A Civil Marriage - Georgette Heyer
I think this is one of my favourite Heyers of all. Both of the protagonists are sensible people, who don't actually want to spend all their lives at parties and routs, people drawn a little deeper and with more character. They're not quite your typical romance stereotypes. I love many Heyer books, but Jenny and Adam feel the most like real people. Adam, Viscount Lynton, was happy with his career as an army Captain and a big fan of the Duke of Wellington. Unlike many books set in the Napoleonic era, we get a lot more awareness of the progress of the war with Napoleon.
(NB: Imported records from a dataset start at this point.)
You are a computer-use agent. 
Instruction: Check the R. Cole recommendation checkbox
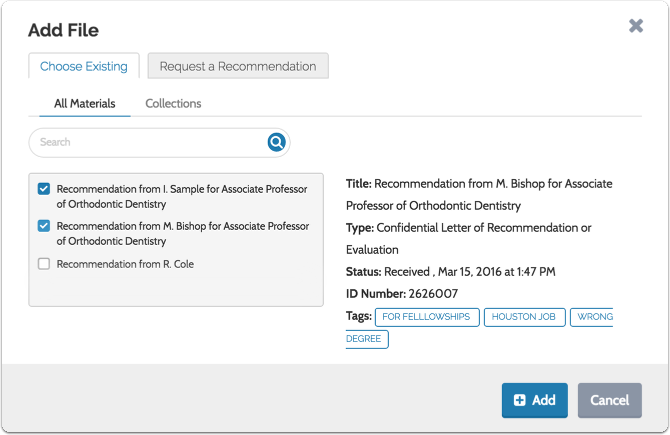pos(44,264)
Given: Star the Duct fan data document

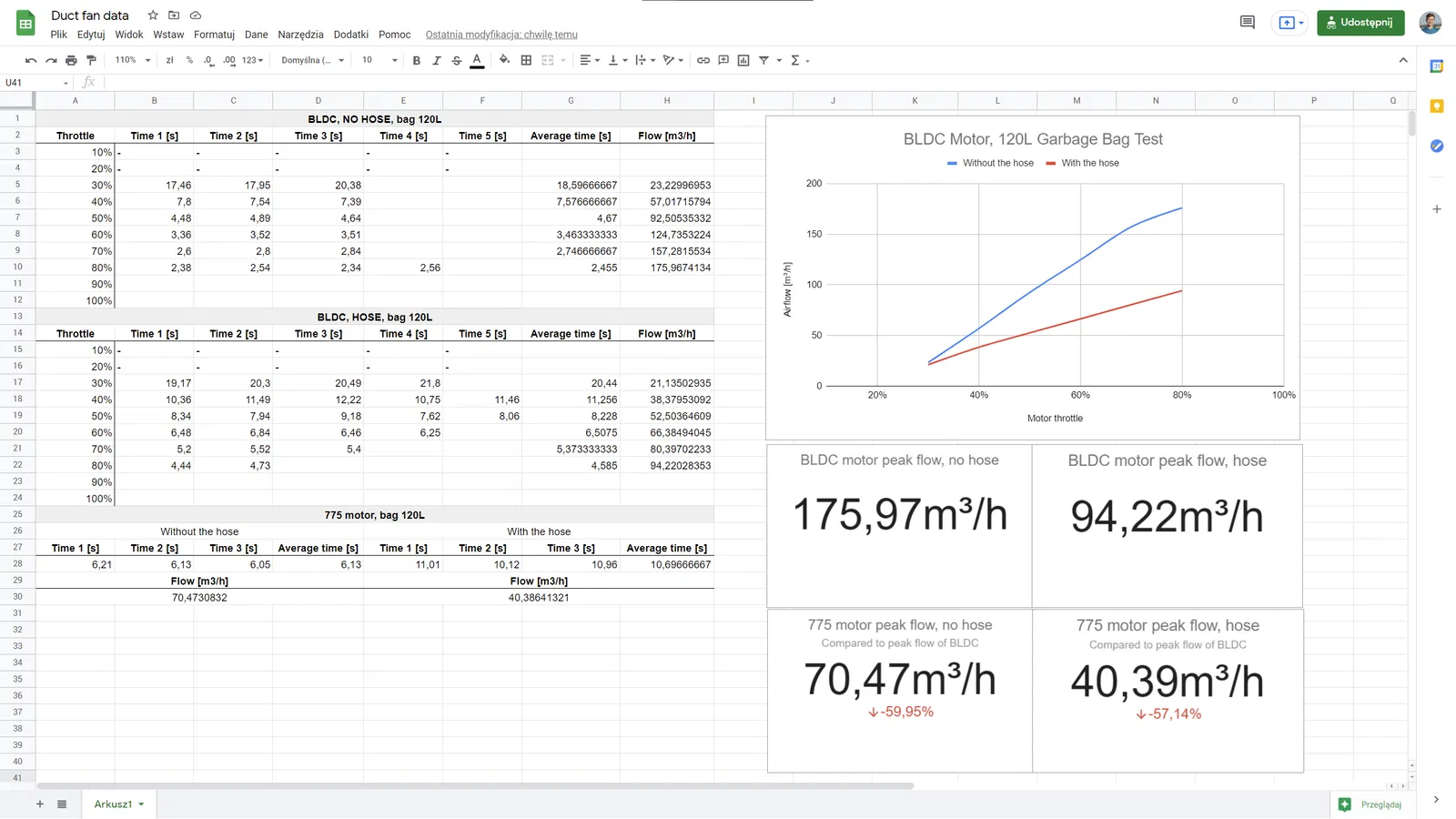Looking at the screenshot, I should pos(153,15).
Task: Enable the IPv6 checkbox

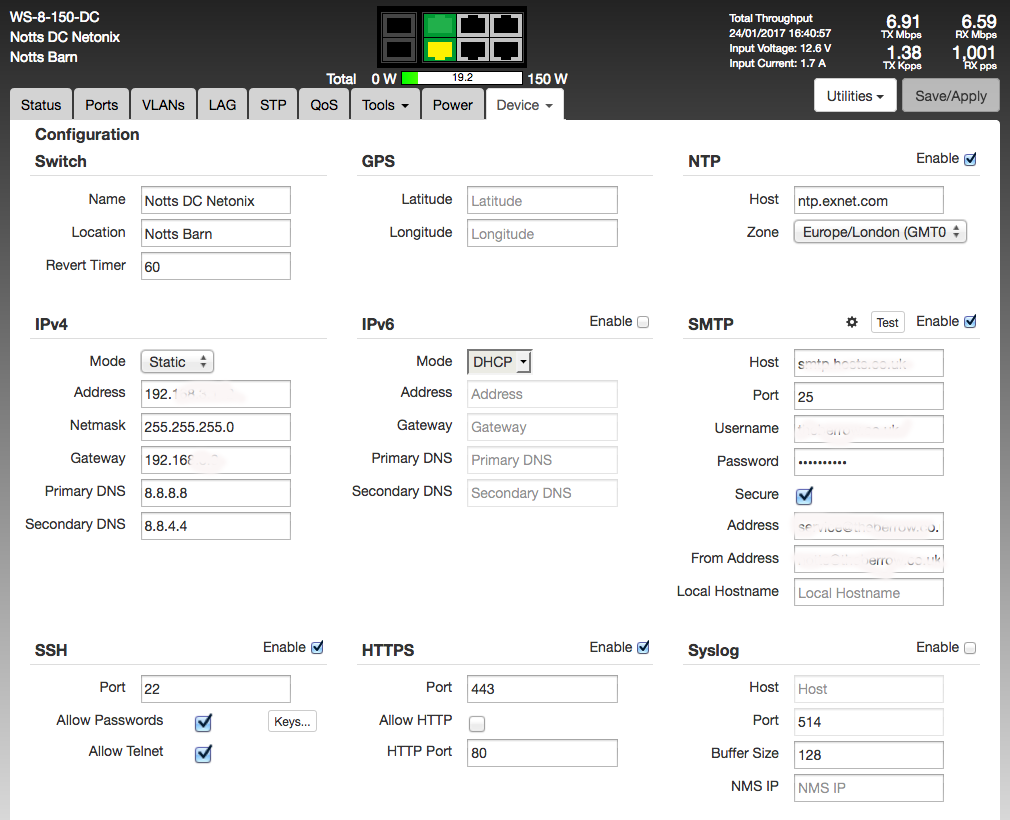Action: pyautogui.click(x=643, y=322)
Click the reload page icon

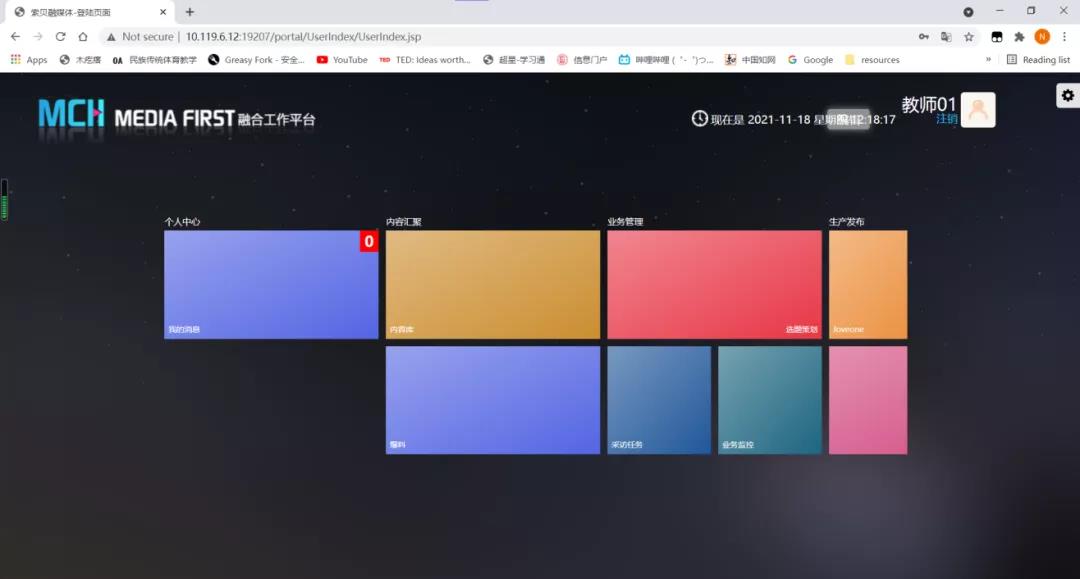pos(62,35)
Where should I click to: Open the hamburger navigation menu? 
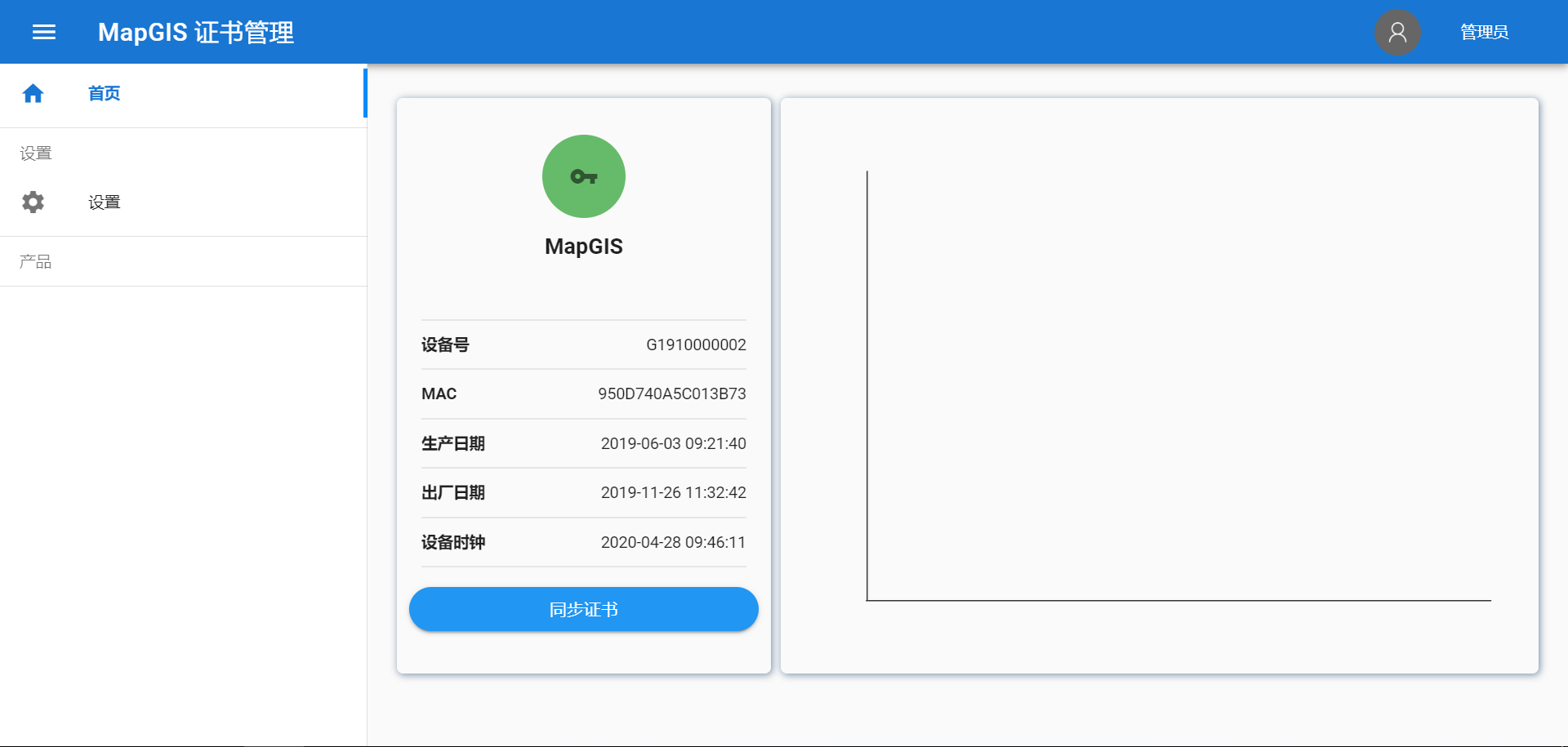coord(44,32)
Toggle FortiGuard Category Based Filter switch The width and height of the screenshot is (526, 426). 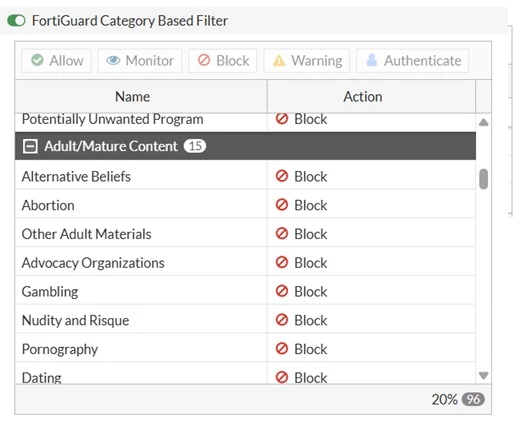click(x=16, y=21)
Many of Adam's friends are still in the army, and his awareness of just how little interest the people he interacts with in London society have of the war, is galling to him. Jenny is the daughter of Jonathan Chawleigh, an extremely wealthy businessman. Her father wants a title for his daughter. Adam has come home on his father's unexpected death to discover that all he has is debts and mortgaged property. He had plans to marry his sweetheart, Julia, but all that is now impossible... The most interesting thing about the book is how Jenny copes with the knowledge that her husband is still in love with another woman - Julia. And she with him. Jenny is very sensible in her approach to the situation, and the contrast between Jenny's sense and Julia's sensibility is in many ways the heart of the novel. (Sensibility is a word far less in use these days, but 'sensibility' refers to an acute perception of or responsiveness toward something, such as the emotions of another. (or, in short, a propensity to get over-emotional about things...) If you want a novel in which people do all the usual romance cliches like denying their mad sexual attraction for each other, falling out because they misinterpreted something the other did, doing something really stupid to try and make the other, etc. then this won't be your book. If you want a novel where two people in a marriage that neither of them had anticipated, and where only one of them has feelings for the other, but who treat each other like adults and grow gradually in friendship and understanding as much as affection - then you may like this as much as I did.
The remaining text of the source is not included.